## Your assignment:
Once the pictures are set aside, reproduce the remaining data exactly.

## Items from a data source:
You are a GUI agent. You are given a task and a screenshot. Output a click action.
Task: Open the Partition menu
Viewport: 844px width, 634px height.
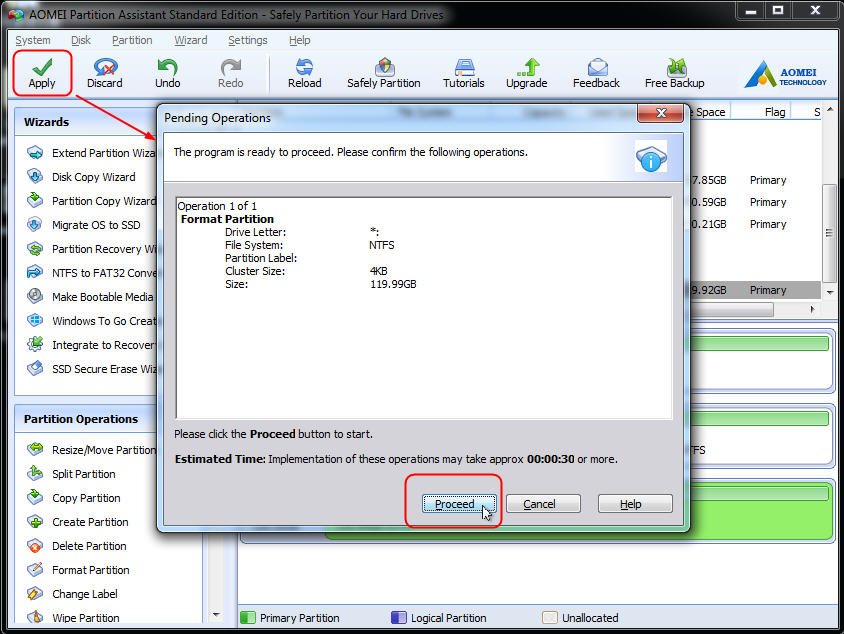click(x=132, y=40)
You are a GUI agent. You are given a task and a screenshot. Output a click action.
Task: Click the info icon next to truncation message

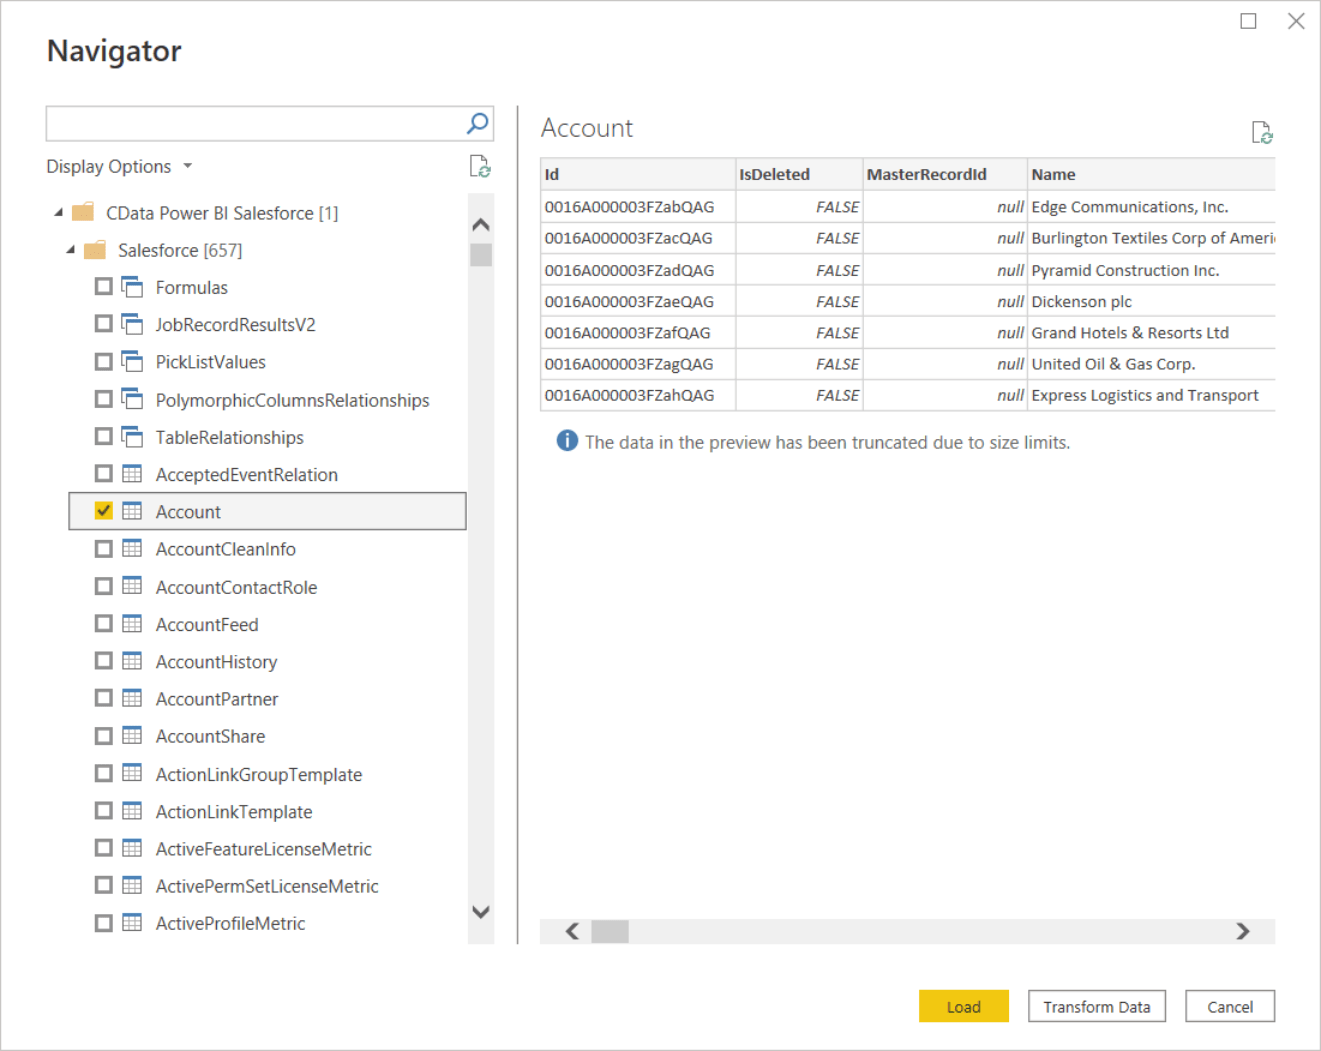(x=566, y=440)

## Response box:
You are a GUI agent. You are given a task and a screenshot. Output a click action.
Task: Open the Partition menu
Viewport: 844px width, 634px height.
click(x=132, y=40)
You are a GUI agent. You are given a task and a screenshot. Output a click action.
Task: Click the info icon next to truncation message

(x=566, y=440)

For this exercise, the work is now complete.